Records shown:
===
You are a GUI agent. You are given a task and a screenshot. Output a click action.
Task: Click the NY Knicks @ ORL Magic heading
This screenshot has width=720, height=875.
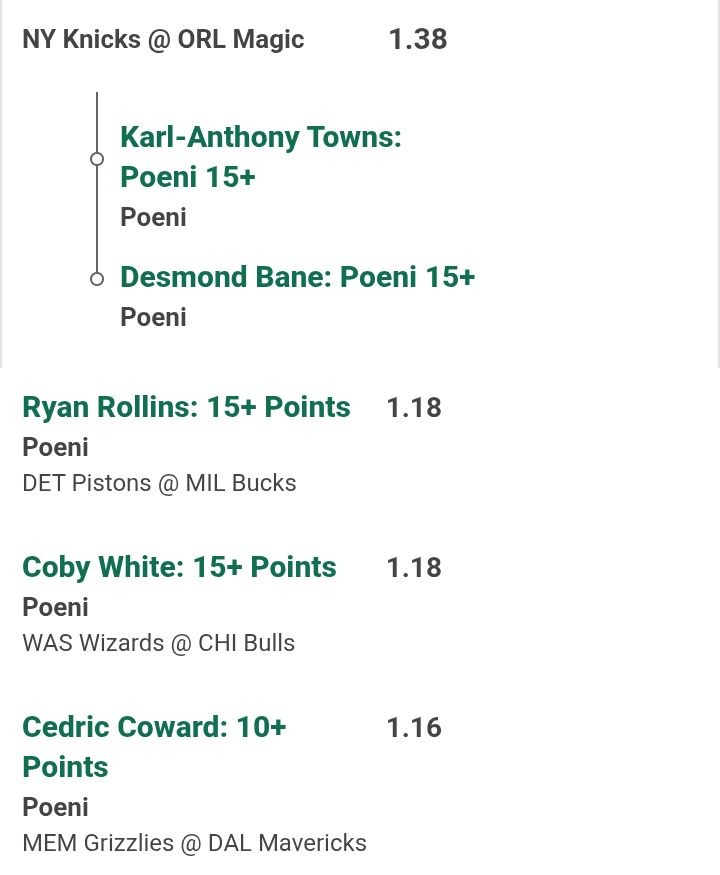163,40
===
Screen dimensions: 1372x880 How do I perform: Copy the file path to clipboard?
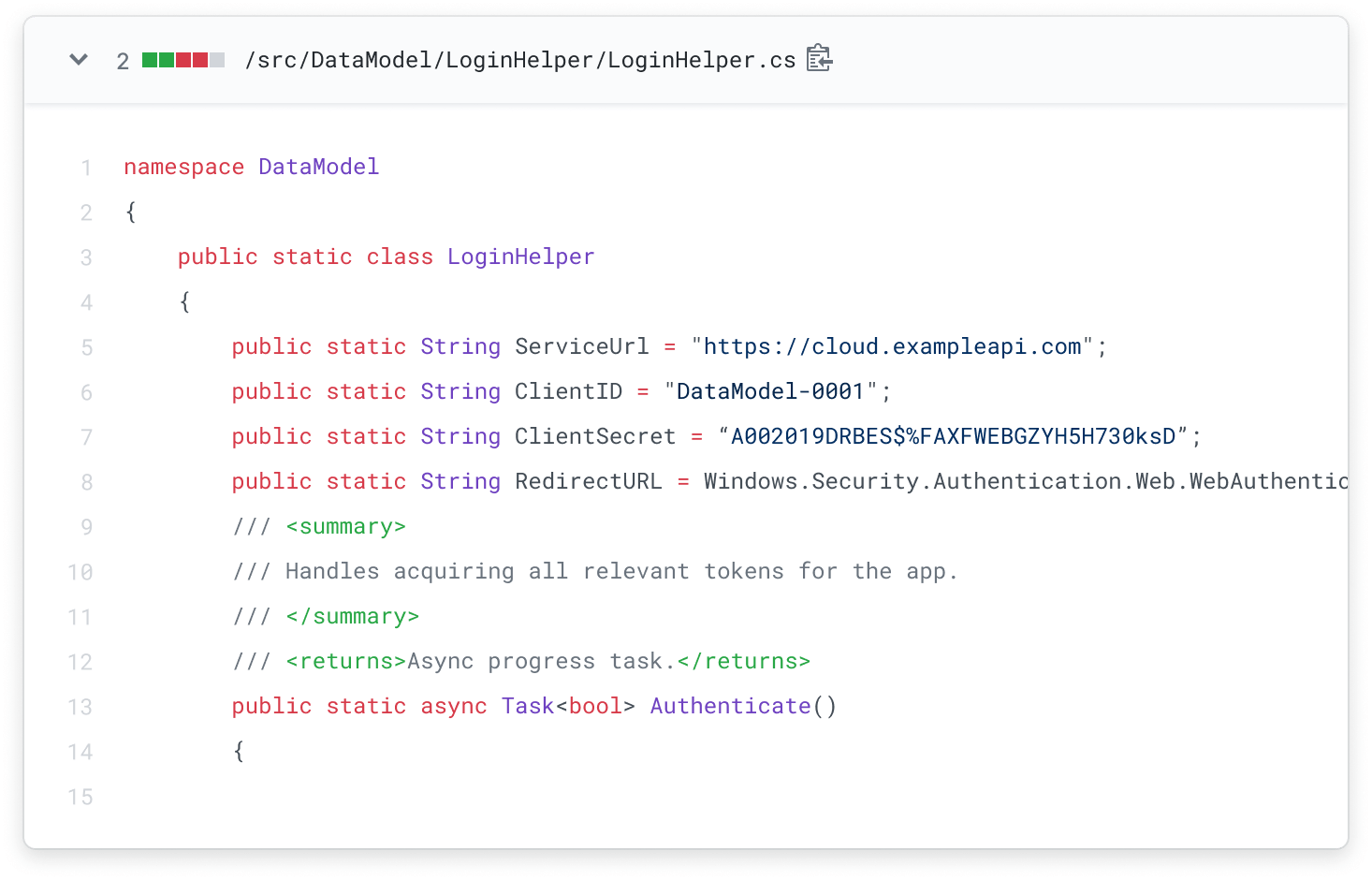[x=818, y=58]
===
Exercise prompt: Print the listing lines from the one containing "Screen dimensions: 1372x880" through the one containing "[x=818, y=58]", both included, and leave the pictures out of the answer.

Result:
Screen dimensions: 1372x880 How do I perform: Copy the file path to clipboard?
[x=818, y=58]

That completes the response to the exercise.